Ночная медсестра любила поразмышлять. Как-то ночью, около полуночи, она взяла свечу и, погруженная в свои мысли, спустилась в палату. Десять коек слева и десять справа – и ни одной пустой. Какими несчастными казались эти маленькие солдатики, когда спали. Какими надоедливыми они становились по пробуждении. Но какая пропасть лежала между ними – и человеком, который пытался покончить с собой. Но действительно ли пропасть? Разве были они лучше, благороднее его? Ночная медсестра, любившая поразмышлять, продолжила свой обход.
На второй койке, справа, спал Александр. Он получил Médaille Militaire[16] за храбрость. Он шел на поправку и накануне попросил у Médecin Major разрешение закурить. Médecin Major отказал ему, сославшись на то, что это потревожит других пациентов. Но когда доктор ушел, Александр достал сигарету и закурил, бросая всем вызов своей Médaille Militaire. Пациента на соседней койке охватил сильнейший приступ рвоты, но Александр продолжал курить под защитой своей Médaille Militaire. Много ли тут благородства?
Дальше спал Феликс. Бедный взбалмошный дурачок. Феликс, с гноящейся фистулой, которая наполняла всю палату вонью. В одной спящей ладони он держал круглое зеркальце, а в другой – расческу. Днем он будет подравнивать и причесывать свои усы, свои редкие вялые усы, и загибать им кончики.
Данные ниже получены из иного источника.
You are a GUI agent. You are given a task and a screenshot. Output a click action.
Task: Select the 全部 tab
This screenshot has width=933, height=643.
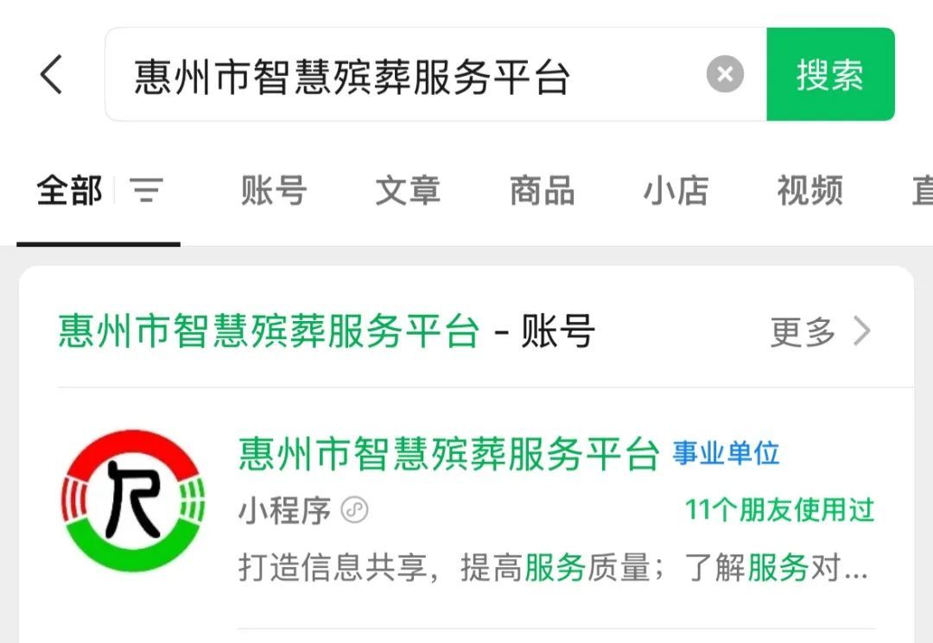69,190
За ним лежал Альфонс, накачанный морфием после невыносимого дня. Утром он получил сверток из дома с дюжиной груш. Он съел их все, одну за другой, хотя соседи по палате смотрели на них голодными, тоскливыми глазами. Он ни с кем не поделился. От этого пира ему поплохело, и он попросил тазик, чтобы облегчить в него свой переполненный желудок.
А дальше спал Ипполит, который восемь месяцев дергал за рычаг в привязном аэростате[17], пока не попал в госпиталь из-за аппендицита. Он был здоров, а его похабные шутки веселили всю палату, включая умирающего Мариуса. Сколько грязи было в его шутках – и каждый старался пошутить грязнее соседа. Сколько грязи было в них самих, когда они общались друг с другом, перекрикиваясь по всей палате.
В чем же была разница? Разве это не в равной степени безнадежно – ухаживать за одним, чтобы его подлатали и вернули в окопы, или за другим, чтобы его подлатали, приговорили и расстреляли? Разница была в Идеале.
У одного из них не было идеалов. У остальных были, и они за них сражались. Но так ли это? Бедный эгоист Александр, бедный нарцисс Феликс, бедный обжора Альфонс, бедный пошляк Ипполит – может ли быть, чтобы каждый из них скрывал в душе какие-то идеалы? Отважные мечты о свободе и патриотизме? А если так, то почему эти принципы никак не отражались на их будничном поведении? Можно ли исповедовать благородные принципы, оставаясь таким низким, таким мелочным, таким обычным?